Malheureusement, sur place la réalité fut toute autre ; il n’y a eu aucun échange malgré mes nombreuses tentatives de communication. J’ai créé une fiche de retours d’expériences traduite en Espagnol, j’ai présenté un projet de révision du sac d’attaque, j’ai rédigé un « devoir du porte-lance » personnalisé et commencé une documentation technique s’inspirant du savoir-faire brigade et d’autre corps de pompiers dans le monde (allemands, suédois, anglais, etc.). Ces projets ont nécessité plusieurs mois de travail en contact avec des collègues provenant de divers centre de secours. La communauté de Flashover.fr a été particulièrement présente pour me soutenir.

Malgré la simplicité des démarches d’acceptation de ces documents, aucun de ces projets n’a pu voir le jour. Très insignifiant a été le nombre de « Cuartinos » (personnels de la 4ème) étant venu vers moi pour échanger des sujets techniques.

Ainsi, peu à peu, ma foi pour le travail de recherche s’est éteinte…

Une expérience hors du commun :

Bien que mes impressions puissent donner à croire que j’emporte avec moi des sensations très négatives de ce séjour, je pense que l’expérience que j’ai vécu est exceptionnelle et je reste plus que satisfait de mon expérience au sein de 4ème compagnie d’incendie de Santiago du Chili !

D’un point de vue opérationnel, j’ai vécu des interventions que probablement je ne revivrai pas : incendies colossaux à profusion, interventions particulières très intéressantes, moments « post-tremblements de terre et Tsunami » uniques et une manière de travailler totalement différente.

Comme j’ai pu l’expliquer au fil de mes articles, nombreux sont les éléments opérationnels qui sont « réutilisables » dans le travail européen.
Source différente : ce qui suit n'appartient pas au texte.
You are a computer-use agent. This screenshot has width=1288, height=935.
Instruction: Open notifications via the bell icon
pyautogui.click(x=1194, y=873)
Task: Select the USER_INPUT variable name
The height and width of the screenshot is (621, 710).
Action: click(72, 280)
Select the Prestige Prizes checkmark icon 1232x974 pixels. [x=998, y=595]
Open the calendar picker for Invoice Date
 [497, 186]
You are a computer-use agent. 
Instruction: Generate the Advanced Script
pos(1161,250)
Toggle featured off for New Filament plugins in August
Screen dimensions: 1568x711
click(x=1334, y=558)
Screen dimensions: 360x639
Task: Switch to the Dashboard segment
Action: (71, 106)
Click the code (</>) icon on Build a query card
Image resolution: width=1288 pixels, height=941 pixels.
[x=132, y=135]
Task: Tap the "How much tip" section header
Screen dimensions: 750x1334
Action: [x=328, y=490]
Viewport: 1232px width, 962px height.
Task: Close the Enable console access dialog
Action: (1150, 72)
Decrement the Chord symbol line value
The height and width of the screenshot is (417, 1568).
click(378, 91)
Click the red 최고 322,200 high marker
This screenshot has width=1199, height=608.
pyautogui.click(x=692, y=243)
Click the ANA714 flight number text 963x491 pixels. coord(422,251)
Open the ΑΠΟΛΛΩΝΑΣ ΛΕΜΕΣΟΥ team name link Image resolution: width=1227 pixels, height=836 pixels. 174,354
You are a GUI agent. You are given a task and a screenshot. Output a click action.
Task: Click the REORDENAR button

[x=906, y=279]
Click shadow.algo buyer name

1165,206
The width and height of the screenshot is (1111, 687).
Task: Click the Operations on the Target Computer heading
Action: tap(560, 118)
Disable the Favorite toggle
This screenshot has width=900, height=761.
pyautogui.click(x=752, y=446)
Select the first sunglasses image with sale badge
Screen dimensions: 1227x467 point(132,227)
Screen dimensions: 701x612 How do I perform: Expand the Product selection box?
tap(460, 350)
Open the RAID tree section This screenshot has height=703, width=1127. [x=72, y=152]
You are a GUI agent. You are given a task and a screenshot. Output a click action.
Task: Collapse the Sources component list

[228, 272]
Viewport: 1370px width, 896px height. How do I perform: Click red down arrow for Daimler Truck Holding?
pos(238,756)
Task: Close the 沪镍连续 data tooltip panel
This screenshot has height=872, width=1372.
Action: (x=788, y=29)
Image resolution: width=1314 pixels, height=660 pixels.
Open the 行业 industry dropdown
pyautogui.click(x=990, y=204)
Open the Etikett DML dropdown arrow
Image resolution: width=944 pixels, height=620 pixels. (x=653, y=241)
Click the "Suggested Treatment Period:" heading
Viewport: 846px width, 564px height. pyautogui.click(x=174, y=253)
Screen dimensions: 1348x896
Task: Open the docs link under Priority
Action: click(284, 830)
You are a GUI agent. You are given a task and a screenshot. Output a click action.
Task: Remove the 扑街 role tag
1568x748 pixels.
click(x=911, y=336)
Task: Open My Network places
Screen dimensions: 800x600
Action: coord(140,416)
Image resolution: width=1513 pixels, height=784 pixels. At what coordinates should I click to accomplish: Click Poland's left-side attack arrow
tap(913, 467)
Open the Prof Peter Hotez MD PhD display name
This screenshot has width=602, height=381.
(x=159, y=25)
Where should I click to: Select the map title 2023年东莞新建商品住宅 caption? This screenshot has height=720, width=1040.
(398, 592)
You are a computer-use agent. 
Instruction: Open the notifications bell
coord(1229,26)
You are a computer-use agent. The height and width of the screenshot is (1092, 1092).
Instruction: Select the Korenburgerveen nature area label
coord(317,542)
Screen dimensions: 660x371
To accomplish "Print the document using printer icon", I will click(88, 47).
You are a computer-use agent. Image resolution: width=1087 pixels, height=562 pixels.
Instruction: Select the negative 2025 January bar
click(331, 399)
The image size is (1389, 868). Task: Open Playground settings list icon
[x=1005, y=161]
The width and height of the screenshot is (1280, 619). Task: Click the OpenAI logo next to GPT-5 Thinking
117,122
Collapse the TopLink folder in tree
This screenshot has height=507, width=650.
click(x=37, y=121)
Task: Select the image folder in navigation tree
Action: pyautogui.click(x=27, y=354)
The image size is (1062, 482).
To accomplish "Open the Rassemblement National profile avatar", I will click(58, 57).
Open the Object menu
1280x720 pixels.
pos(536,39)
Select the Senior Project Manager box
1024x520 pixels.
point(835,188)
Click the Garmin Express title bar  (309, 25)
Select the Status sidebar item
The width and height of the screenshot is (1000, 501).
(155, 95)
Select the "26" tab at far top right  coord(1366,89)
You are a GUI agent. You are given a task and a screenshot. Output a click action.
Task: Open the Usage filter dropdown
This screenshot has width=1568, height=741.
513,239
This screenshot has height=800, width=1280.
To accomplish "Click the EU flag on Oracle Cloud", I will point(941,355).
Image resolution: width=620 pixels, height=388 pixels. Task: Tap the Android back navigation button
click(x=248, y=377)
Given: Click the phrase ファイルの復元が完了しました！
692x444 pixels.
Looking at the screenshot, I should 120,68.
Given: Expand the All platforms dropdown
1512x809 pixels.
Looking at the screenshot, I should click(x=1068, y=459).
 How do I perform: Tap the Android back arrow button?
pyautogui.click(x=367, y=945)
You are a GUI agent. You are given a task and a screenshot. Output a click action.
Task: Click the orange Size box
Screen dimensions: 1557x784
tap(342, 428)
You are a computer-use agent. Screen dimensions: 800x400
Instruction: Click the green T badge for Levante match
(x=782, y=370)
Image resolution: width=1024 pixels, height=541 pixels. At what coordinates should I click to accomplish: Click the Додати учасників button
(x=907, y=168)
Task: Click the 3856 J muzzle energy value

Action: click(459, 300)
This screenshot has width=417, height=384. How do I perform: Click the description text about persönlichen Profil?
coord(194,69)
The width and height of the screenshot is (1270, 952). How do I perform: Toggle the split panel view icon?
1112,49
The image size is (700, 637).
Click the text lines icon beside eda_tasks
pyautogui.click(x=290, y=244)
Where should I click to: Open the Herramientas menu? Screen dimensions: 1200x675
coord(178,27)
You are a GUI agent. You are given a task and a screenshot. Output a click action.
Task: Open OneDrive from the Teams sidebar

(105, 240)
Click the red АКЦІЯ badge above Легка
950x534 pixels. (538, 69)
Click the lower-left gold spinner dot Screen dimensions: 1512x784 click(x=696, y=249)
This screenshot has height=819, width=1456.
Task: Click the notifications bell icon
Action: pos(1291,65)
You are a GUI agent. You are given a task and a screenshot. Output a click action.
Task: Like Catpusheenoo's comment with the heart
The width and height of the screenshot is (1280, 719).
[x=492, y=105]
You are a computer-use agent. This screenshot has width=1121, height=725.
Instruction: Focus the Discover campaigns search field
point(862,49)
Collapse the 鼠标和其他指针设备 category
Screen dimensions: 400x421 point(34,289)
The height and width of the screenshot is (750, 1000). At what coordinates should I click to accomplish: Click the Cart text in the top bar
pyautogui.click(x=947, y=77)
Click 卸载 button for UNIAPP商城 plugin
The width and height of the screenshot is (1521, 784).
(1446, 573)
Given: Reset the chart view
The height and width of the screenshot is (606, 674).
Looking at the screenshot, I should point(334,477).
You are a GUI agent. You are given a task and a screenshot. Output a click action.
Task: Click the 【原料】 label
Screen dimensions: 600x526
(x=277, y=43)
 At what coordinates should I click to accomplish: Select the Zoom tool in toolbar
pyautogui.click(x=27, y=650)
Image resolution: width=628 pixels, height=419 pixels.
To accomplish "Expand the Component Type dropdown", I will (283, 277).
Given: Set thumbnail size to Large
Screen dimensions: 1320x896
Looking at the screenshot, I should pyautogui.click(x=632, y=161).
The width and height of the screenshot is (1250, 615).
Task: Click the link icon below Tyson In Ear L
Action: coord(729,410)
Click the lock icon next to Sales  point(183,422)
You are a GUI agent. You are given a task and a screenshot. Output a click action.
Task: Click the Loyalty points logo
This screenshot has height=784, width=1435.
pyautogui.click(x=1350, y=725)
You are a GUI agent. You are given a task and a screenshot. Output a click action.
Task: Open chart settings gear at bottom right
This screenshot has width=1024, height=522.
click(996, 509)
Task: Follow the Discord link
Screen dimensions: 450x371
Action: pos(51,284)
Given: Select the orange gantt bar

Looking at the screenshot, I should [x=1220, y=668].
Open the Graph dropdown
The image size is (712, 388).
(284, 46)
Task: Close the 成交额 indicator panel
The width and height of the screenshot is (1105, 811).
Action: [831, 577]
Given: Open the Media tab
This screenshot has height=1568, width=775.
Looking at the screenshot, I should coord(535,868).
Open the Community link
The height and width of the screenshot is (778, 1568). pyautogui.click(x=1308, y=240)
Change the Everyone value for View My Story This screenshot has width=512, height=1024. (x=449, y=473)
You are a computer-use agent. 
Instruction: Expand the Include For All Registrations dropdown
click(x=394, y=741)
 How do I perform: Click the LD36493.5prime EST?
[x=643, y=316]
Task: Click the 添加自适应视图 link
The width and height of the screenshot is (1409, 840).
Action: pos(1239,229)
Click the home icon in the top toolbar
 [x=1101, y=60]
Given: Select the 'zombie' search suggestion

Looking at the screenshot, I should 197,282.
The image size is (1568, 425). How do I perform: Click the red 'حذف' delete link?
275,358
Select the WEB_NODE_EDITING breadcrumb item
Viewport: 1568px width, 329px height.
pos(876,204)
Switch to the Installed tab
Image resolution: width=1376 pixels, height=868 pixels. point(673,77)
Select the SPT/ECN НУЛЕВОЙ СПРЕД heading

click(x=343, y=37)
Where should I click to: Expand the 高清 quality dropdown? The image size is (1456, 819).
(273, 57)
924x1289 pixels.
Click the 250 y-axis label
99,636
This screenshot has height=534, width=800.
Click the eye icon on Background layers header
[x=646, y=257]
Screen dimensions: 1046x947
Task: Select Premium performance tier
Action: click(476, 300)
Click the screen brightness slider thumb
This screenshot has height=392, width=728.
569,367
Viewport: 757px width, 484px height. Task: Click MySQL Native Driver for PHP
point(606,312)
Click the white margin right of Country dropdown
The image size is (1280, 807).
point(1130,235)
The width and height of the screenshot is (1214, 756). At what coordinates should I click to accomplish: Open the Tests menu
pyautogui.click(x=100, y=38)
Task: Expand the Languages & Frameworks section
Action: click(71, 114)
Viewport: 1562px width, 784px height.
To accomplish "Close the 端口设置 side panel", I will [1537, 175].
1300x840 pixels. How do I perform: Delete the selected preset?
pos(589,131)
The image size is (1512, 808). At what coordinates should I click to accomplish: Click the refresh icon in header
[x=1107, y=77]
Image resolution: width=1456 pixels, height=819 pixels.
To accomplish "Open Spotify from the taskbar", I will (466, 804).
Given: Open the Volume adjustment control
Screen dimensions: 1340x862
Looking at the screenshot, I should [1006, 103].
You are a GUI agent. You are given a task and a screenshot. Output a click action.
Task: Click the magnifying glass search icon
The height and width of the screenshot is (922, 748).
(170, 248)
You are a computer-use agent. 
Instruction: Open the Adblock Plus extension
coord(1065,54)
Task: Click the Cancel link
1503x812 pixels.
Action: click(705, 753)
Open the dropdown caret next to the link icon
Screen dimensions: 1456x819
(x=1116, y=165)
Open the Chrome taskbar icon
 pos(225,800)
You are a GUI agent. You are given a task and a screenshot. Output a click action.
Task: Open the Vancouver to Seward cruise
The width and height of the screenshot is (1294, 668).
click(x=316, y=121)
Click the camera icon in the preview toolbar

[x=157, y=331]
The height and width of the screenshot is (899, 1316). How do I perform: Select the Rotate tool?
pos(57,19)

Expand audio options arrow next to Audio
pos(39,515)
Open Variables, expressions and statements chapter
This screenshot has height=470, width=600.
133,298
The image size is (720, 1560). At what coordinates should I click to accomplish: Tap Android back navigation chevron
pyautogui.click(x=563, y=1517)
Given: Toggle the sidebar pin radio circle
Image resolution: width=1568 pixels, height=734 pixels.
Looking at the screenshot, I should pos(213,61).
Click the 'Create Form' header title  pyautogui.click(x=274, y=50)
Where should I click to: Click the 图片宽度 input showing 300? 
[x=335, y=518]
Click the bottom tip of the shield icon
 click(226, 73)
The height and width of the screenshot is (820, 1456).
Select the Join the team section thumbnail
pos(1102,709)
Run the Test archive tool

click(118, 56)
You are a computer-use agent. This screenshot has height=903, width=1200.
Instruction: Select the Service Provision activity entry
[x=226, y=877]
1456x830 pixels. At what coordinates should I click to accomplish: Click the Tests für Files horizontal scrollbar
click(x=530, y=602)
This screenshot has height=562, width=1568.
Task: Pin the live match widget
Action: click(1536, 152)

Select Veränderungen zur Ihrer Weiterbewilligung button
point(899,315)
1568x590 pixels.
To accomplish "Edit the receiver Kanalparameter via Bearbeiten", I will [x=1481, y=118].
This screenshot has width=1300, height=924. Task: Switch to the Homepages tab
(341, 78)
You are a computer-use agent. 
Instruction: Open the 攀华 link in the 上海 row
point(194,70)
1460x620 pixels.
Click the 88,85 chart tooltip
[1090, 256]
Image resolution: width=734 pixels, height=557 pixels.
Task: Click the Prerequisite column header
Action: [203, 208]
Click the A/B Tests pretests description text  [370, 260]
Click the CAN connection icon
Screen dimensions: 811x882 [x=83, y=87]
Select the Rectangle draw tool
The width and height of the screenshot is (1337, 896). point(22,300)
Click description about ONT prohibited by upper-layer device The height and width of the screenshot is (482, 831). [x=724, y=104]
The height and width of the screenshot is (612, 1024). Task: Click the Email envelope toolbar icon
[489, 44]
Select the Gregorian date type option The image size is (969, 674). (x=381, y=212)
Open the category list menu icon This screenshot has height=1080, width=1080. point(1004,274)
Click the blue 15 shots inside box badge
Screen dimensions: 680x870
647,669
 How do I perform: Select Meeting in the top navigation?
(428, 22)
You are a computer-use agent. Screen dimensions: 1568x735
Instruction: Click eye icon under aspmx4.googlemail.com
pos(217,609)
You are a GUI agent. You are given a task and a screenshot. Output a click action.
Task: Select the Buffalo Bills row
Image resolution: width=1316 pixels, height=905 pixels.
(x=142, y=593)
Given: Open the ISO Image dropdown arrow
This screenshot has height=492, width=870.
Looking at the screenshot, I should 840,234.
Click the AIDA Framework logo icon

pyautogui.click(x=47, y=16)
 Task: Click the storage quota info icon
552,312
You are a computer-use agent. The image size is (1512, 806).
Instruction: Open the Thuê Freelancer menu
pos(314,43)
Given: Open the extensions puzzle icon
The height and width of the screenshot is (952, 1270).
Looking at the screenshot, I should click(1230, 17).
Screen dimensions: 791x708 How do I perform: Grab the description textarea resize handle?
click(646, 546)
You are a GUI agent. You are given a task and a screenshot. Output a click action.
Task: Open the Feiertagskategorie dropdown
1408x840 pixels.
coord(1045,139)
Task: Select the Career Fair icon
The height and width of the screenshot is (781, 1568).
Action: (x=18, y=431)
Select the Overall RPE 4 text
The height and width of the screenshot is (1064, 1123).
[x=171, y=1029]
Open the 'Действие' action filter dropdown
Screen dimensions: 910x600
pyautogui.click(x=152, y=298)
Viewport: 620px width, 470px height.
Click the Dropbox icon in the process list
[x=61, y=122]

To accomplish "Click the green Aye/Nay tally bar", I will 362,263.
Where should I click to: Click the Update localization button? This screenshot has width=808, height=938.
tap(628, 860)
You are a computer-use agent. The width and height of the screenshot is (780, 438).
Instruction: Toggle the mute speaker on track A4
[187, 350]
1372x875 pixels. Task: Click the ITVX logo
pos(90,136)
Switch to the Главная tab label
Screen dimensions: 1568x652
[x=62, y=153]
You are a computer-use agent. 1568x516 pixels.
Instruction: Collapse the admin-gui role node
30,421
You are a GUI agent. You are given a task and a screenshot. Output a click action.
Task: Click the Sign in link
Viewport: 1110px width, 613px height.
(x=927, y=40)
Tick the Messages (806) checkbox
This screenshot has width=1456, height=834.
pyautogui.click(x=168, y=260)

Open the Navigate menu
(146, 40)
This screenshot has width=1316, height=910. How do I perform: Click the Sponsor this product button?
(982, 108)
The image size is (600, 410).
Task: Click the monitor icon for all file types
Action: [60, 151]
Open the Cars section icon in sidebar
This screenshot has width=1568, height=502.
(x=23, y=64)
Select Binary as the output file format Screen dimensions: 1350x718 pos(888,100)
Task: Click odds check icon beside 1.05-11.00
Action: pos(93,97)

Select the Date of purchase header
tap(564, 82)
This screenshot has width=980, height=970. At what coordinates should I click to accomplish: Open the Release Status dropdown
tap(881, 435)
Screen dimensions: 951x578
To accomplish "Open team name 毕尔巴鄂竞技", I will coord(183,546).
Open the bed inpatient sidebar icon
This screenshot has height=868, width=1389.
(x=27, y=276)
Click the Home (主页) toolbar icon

Au Chili peu de conduites à tenir font l’objet de règlements officiels, ce qui donne une grande liberté de recherche sur le terrain, autant dire que de nombreuses expérimentations sont possibles.

Du point de vue humain, j’ai dû m’adapter à une autre mentalité, ce qui fut parfois extrêmement difficile. J’aurais voulu avoir les capacités mentales suffisantes pour m’intégrer correctement à la mentalité du centre de secours, mais malheureusement, j’ai en grande partie échoué.

Le problème vient de moi et je pense qu’une autre personne aurait probablement pu s’insérer beaucoup mieux que je ne l’ai fait… Cependant cet échec n’est pas une défaite et demeure une expérience qui m’a permis d’améliorer certaines qualités. La patience et la tolérance, qui étaient avant des points faibles et sont à présent pour moi des « constantes » relativement gérables.

Des hommes bons au CBS :

Après avoir travaillé avec plusieurs compagnies différentes et fait un tour des casernes, j’ai pu m’apercevoir combien l’enjeu social était quelque chose de fort. J’ai été très bien accueilli et les fiestas auxquelles j’ai été invité m’ont laissé entrevoir une puissante fratrie au sein de toutes les compagnies que j’ai pu visiter.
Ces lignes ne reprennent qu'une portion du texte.